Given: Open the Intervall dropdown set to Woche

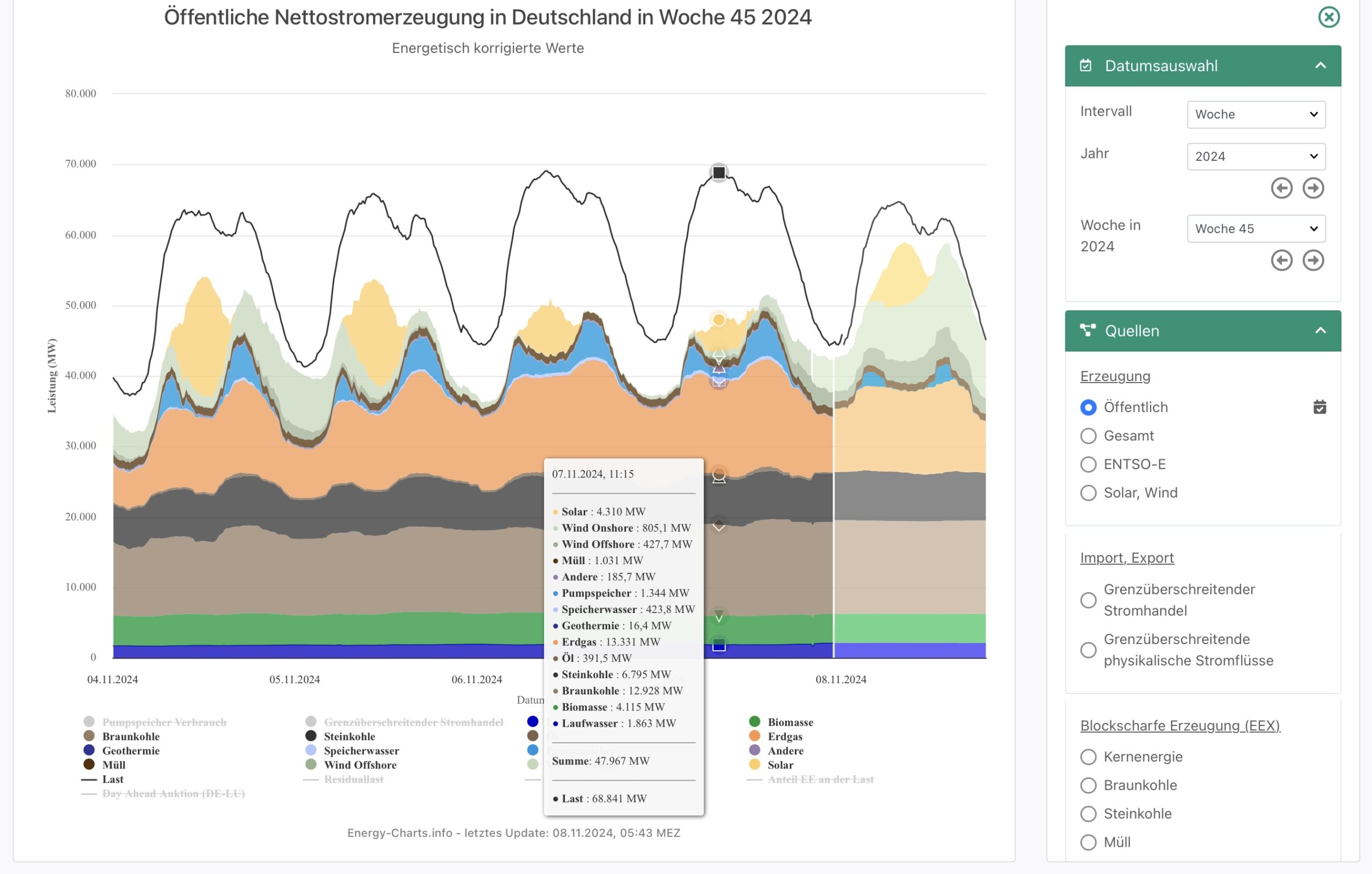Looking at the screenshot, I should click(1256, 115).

::::::

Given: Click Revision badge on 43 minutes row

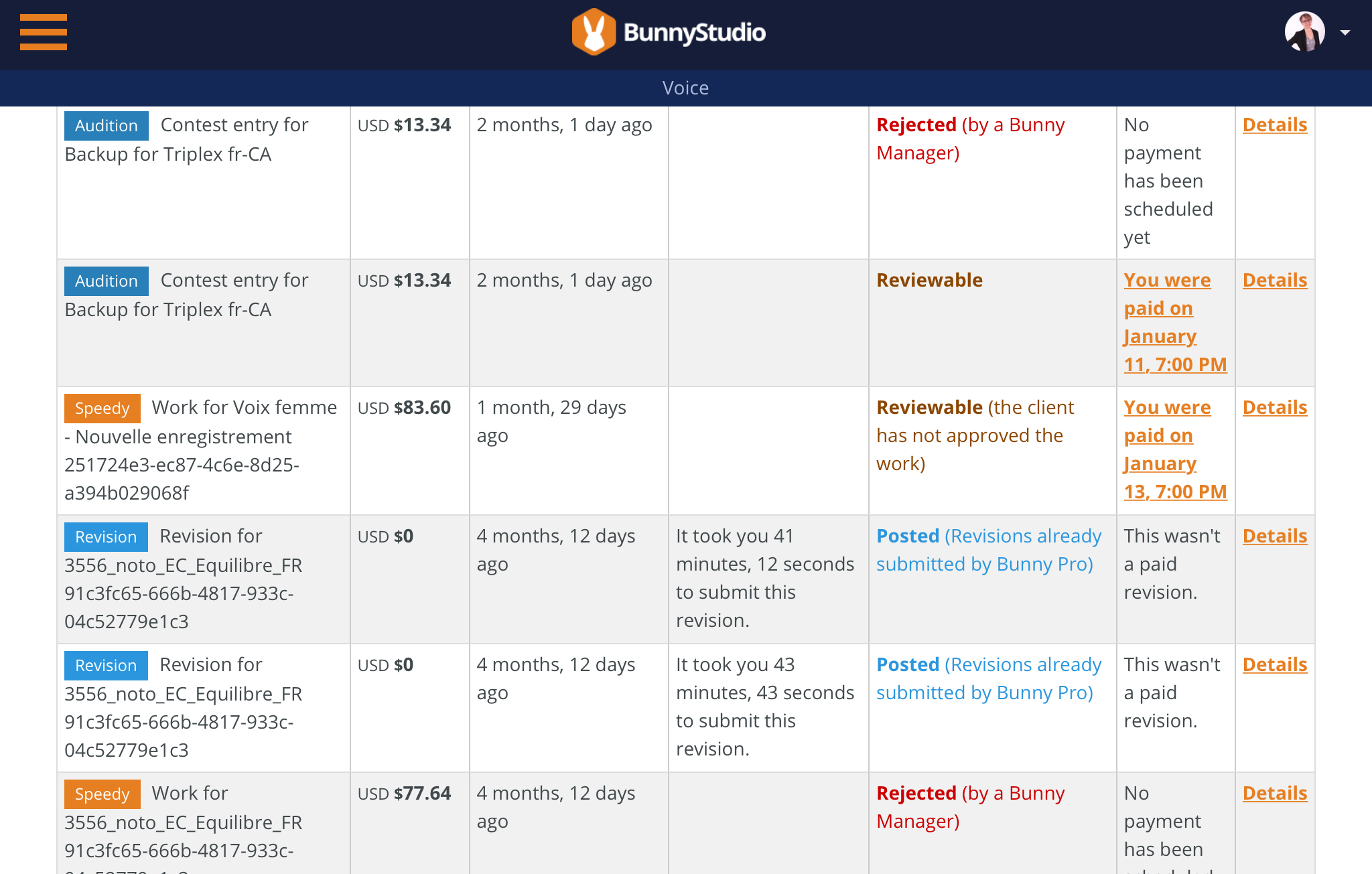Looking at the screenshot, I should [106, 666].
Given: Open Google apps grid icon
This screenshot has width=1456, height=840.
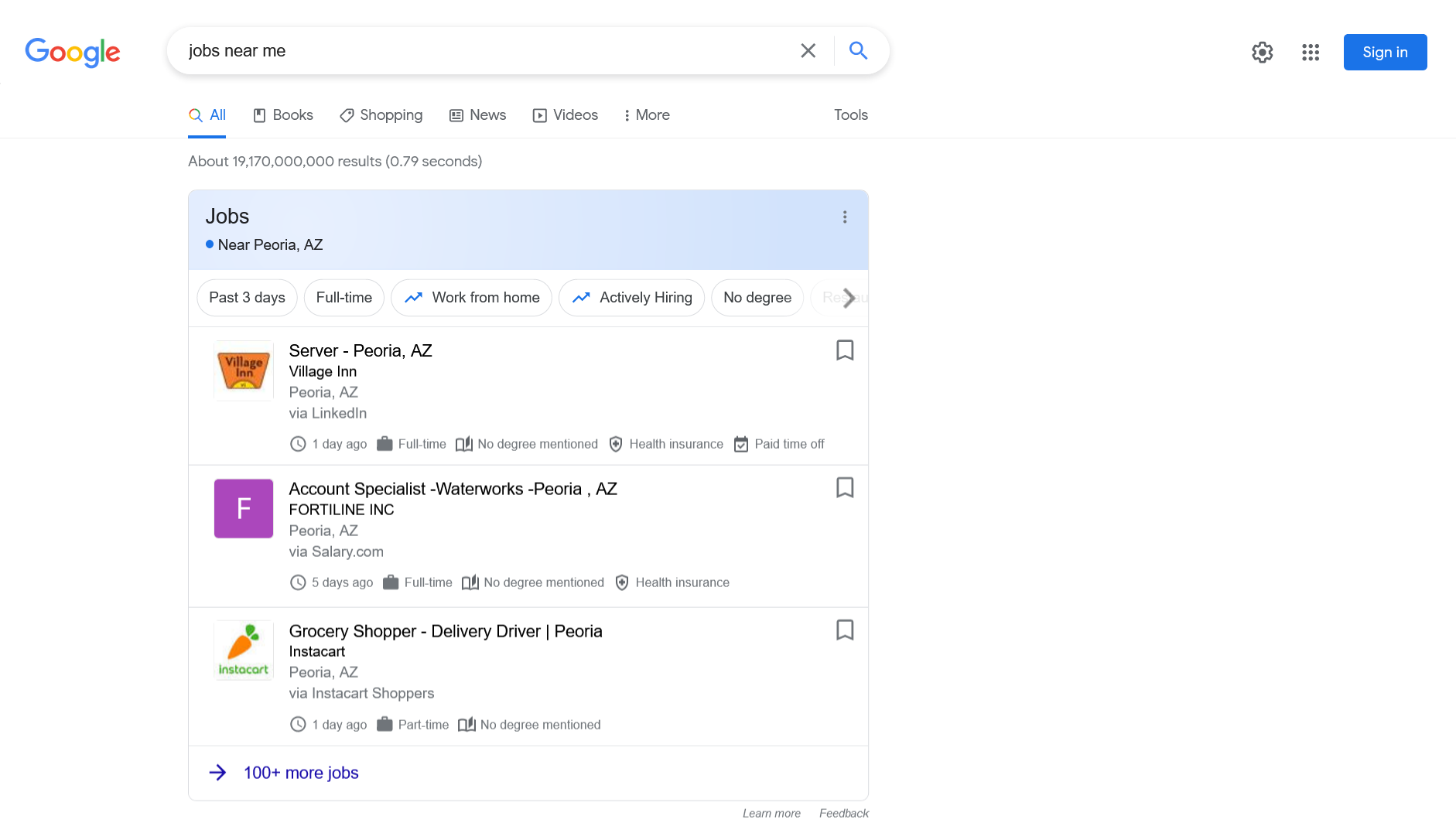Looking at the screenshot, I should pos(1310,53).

::::::

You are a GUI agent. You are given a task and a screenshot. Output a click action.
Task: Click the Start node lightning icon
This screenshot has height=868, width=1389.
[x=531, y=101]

::::::

• ASSIGNED TASK: Across the whole listing above, find every line with the string "icon" and copy it.

• OUTPUT OF THE EXERCISE:
Given: Open Google apps grid icon
Task: Click the Start node lightning icon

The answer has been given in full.